You know, Paul and I live in a 30-ft RV. We don't have a permanent home and we don't know what the future holds for us. And right now, it's pretty damned scary for some of us in the United States of America, and on a global scale. Any of us could be part of what's happening in Aleppo in the near future.
Things can and do change in an instant, and big, holy-shit! events can happen when you least expect it -- or even when you do. This is not news, as it's always been that way. But lately, I've had a lot of things on my mind. And lately I've been thinking how it's best to appreciate the small things, the good things, the hopeful things as much as you can because nothing is guaranteed and nothing is set in stone.
This, again, is nothing new. But sometimes you have to have your country, your world, and your mind rocked out of its sockets to remind yourself of that. To remind yourself that one night you could be making dinner and watching Netflix, and a year from now you may have no dinner at all -- and you sure as hell won't have Netflix, because that would be the last thing on your mind.

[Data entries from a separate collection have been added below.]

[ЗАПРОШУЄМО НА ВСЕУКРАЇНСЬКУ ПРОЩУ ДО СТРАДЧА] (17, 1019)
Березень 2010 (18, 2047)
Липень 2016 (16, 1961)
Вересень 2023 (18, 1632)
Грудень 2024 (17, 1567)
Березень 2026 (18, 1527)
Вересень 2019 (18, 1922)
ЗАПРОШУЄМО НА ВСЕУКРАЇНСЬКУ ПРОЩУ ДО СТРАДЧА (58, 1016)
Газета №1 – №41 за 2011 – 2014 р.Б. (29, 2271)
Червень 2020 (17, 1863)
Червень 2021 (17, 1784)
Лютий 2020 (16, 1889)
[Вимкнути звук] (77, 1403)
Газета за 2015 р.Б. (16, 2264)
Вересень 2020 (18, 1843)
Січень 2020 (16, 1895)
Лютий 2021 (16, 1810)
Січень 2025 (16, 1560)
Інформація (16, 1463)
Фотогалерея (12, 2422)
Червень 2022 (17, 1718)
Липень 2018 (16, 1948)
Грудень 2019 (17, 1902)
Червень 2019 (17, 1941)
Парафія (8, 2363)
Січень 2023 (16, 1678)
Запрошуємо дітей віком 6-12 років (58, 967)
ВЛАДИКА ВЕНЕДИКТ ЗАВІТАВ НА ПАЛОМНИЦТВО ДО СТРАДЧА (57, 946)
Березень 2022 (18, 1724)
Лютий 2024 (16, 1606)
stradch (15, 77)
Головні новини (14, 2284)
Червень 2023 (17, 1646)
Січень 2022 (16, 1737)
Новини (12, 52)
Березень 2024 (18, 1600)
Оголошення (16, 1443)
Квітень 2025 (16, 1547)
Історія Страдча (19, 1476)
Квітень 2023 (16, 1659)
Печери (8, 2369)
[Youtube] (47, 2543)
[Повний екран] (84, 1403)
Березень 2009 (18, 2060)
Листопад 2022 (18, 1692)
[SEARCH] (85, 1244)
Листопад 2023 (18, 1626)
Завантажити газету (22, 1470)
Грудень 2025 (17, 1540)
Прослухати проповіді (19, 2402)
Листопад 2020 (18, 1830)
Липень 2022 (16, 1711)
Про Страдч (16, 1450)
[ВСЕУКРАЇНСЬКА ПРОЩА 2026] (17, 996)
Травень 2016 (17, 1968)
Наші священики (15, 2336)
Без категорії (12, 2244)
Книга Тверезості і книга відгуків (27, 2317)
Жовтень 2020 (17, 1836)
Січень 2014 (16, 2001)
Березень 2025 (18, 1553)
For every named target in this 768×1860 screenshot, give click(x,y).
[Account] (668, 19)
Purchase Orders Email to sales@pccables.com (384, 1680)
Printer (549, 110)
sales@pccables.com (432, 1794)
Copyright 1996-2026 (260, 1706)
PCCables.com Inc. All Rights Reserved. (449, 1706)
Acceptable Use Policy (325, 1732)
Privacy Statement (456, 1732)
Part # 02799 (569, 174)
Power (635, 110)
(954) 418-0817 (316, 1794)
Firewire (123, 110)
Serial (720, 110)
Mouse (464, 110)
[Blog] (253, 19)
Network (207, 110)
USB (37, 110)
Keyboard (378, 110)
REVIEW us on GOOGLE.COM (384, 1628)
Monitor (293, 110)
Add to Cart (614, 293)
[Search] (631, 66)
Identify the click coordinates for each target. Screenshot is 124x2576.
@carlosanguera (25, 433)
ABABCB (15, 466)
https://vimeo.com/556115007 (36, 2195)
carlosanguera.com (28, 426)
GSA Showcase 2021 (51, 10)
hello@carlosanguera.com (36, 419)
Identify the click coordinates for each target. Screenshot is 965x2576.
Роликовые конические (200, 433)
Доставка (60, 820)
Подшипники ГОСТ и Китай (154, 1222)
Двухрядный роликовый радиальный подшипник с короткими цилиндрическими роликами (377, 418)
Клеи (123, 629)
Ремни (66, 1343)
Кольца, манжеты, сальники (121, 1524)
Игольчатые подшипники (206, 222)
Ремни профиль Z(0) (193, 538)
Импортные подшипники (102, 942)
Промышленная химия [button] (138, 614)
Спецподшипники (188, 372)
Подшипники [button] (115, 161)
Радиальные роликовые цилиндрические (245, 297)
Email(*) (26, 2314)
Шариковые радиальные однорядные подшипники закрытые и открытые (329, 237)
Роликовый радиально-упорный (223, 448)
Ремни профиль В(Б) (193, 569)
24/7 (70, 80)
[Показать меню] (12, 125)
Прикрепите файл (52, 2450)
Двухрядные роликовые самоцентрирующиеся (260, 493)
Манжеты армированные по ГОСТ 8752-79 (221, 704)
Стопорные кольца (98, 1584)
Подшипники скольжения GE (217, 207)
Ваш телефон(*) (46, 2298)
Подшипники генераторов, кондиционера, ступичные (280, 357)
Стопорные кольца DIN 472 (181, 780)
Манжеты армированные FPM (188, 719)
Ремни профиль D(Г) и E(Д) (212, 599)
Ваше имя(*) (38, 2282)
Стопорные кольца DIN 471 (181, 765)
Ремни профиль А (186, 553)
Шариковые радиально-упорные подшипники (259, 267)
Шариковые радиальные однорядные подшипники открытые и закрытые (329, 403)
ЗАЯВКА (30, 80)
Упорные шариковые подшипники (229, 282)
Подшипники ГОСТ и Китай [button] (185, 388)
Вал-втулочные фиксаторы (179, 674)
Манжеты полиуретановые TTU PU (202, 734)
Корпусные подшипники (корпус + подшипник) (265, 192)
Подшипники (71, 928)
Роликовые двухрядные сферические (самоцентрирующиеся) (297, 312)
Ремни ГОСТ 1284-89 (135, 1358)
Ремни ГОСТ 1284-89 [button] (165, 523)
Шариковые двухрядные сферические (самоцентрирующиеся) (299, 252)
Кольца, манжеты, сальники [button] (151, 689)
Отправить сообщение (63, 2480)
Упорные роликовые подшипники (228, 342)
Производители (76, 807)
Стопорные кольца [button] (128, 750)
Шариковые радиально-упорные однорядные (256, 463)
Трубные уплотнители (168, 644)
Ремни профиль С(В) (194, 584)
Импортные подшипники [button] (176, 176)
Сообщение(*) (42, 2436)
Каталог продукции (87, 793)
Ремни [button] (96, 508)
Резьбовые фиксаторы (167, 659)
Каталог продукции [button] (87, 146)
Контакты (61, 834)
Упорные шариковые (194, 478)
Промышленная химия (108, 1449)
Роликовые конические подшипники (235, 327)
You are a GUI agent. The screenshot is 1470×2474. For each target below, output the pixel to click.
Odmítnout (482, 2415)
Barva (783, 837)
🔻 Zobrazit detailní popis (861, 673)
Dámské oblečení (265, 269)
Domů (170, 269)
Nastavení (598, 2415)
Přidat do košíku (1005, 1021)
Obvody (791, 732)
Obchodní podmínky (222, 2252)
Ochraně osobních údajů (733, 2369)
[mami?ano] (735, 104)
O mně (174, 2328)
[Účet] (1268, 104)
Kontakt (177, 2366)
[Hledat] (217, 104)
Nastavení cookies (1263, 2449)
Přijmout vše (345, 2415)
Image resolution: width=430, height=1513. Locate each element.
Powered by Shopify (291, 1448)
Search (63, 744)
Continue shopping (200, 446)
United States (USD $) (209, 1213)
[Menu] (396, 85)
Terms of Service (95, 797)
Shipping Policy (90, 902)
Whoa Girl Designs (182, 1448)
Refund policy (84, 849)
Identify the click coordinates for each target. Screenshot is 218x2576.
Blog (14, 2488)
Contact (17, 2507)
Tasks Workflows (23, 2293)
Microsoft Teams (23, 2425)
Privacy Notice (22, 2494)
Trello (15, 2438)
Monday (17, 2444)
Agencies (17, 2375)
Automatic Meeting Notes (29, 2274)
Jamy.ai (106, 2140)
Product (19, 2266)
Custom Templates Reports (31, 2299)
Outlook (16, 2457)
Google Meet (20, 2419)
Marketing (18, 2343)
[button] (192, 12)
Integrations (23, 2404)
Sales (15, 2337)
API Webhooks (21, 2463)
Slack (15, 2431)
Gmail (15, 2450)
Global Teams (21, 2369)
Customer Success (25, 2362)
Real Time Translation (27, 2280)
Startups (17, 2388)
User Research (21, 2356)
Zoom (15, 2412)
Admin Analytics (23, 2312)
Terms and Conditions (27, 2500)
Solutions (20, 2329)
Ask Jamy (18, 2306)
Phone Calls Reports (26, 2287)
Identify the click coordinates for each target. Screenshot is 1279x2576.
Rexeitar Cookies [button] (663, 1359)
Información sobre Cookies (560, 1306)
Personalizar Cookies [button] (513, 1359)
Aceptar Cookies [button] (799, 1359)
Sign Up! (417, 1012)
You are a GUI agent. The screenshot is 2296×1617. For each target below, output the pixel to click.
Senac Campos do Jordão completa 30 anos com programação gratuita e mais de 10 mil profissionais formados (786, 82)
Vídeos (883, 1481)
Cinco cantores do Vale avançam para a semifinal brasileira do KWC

I don't know what the future holds for any of us. But I do know that it's up to all of us to bring about a country -- and a world -- we all want to live in TOGETHER. And I don't know where any of this is going because this is a stream-of-consciousness post. Except that maybe I wanted to tell you all that, no matter what does happen to any of us, I want to thank you for your presence in my life, even if it's been through Facebook. Maybe you've made me laugh, cry, get pissed off, or whatever...but you affected me in some way, and that has made me grow as a person.
I don't know about you, but I have more life to live and more goals, ambitions, and dreams to pursue. Like you, I want to spend more time with my kids and I am looking forward to holding my first grandbaby. I'm not done here yet, you're not done here yet, this country isn't done yet, and this world damn sure isn't.
So this is a reminder that it's up to us to make the world a better place, in whatever way we can, and even if it's a small daily thing...because small acts add up and influence events and people. There is no 'us' and 'them.' The truth is there's only *us*, and we've gotta find a way to make all of this work out for the present and the future. If we don't, there's no going back.
Now I'm going to walk into my small kitchenette and make dinner. And my thoughts won't be on dinner, but many other things instead. I don't have a big home, a huge kitchen, or any property to call my own save for this RV, but tonight I am in a relatively safe place with food and shelter, which is a lot more than others can say.
Paul and our family are not being massacred by Assad's forces or burned alive, as some reports are saying. The feeling of helplessness is overwhelming. Women and children are NOT being spared in Aleppo. And all for what? For what, I ask you? I KNOW the so-called reasons...but ALL FOR WHAT?
Life is short and precious. All of this -- THIS -- goes away. Your big house, your food, your possessions, your...THINGS, countries, ideologies. Your body ceases to exist. As for your soul...well, we all know we can't or don't agree on that. But the pain, suffering, horror...it's too much to wrap one's head around. And it seems so needless in the end. Doesn't it? It does, at least for me.
And here we will sit, eating dinner soon, but there will be a lump in my throat and tears welling in my eyes because we are the lucky ones. At least for now.